Maintenance (images 23–24)

Playgrounds encompass a range of features, materials, and infrastructure with widely varying maintenance requirements and life cycles, and their use is among the most concentrated in the Park. Consequently, they present specific maintenance challenges. A coordinated combination of routine maintenance and planned cyclical work is necessary to keep them safe, attractive, and in good repair. Routine maintenance typically involves cleaning, raking and replenishing sand, maintaining required depths of loose safety surfacing, repair of damaged or non-functioning equipment and infrastructure, and horticultural maintenance; planned cyclical work includes replacing safety surfacing, updating equipment, and repainting site furnishings. Addressing the playgrounds as a system and raising each of them to the same standard at the same time will establish a consistent baseline for the program of maintaining and improving them in the future. Documentation of the work completed through this effort will serve as the basis for defining a comprehensive regimen of routine maintenance and cyclical work for the Park’s system of playgrounds.

Programming (images 25–27)

In 1872, Park Commissioners created a handbill entitled “To Those Having the Care of Young Children.” The handbill describes the Park’s offerings for children and provides directions to these amenities by public transportation and within the Park itself. This early example of Park promotion reveals the emphasis placed on including, and advertising, amenities for children. This remains true today. Playgrounds provide only a small part of the Park experience for children; they do not represent the full value of what the Park offers. Improving the physical and visual connection between the playgrounds and the surrounding landscape is one way to cultivate young visitors’ relationship to the Park. Programming and outreach to encourage exploration of the broader Park and its use as the “rural play-ground” envisioned by its founders is equally important.

Restrooms (images 28–29)

The demand for restrooms poses significant challenges. Chief among them, given the Park’s primary purpose and its landmarked status as a scenic retreat from the city, is the prospect of adding new buildings and their effect on the landscape. Infrastructural requirements pose another significant consideration: Installing the required utilities to a site can significantly cut into, or even eclipse, budgets for playground reconstructions.

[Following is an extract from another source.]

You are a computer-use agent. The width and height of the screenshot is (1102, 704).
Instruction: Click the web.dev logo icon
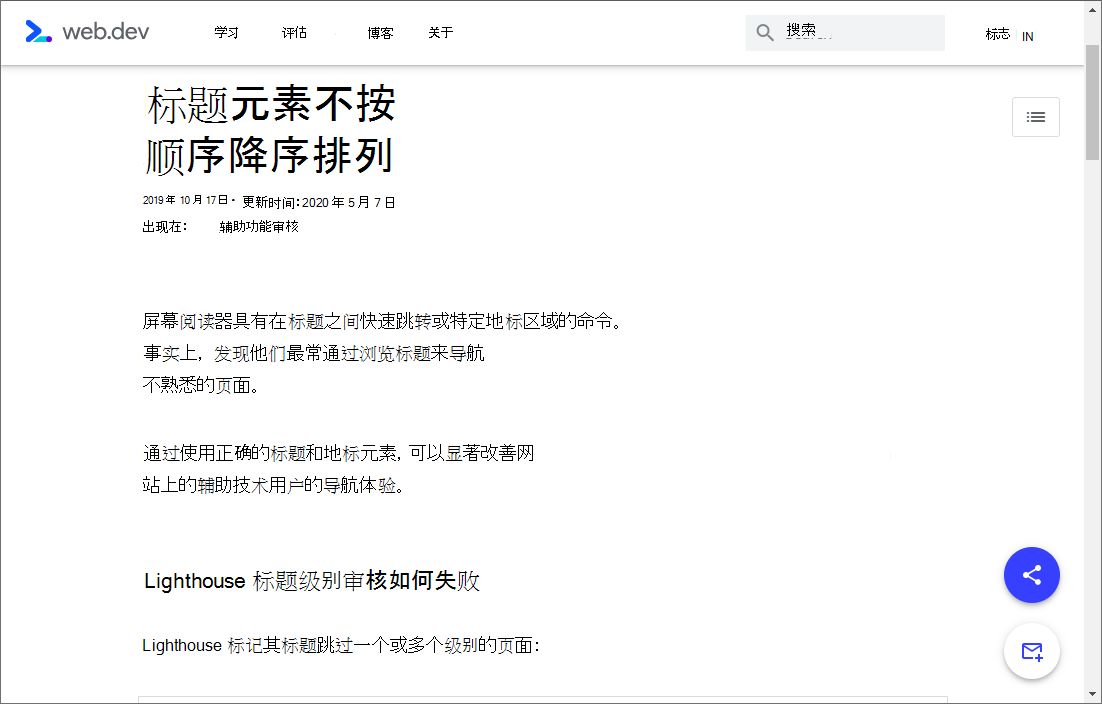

Providing restrooms in connection with playgrounds, despite the arguments in favor of doing so, also raises specific issues of security and conflicting use patterns. Playgrounds serve the very specific function of providing space for children separate from the general park population. As an amenity in demand throughout the Park, restrooms attract general park users and traffic unrelated to playground use; this makes it difficult to enforce Parks Department rules that require adults in playgrounds to be accompanied by a child. Recent reconstructions of existing restrooms in Heckscher and Ancient Playgrounds have addressed this issue by reconfiguring the building interiors and creating separate entrances accessible from the playground or a public side of the building, but this is not always possible or practical.

For these reasons, the need for restrooms is most appropriately addressed as a broader park planning issue, rather than specifically in connection with playgrounds. While the demand associated with playgrounds is a central consideration of that analysis, opportunities to provide restrooms in connection with existing structures, where they can be supported by existing infrastructure, are generally preferable. This lowers their cost and impact on the landscape, better serves the park population as a whole, and promotes a connection between the playgrounds and surrounding landscape that would be diminished by the addition of playground buildings.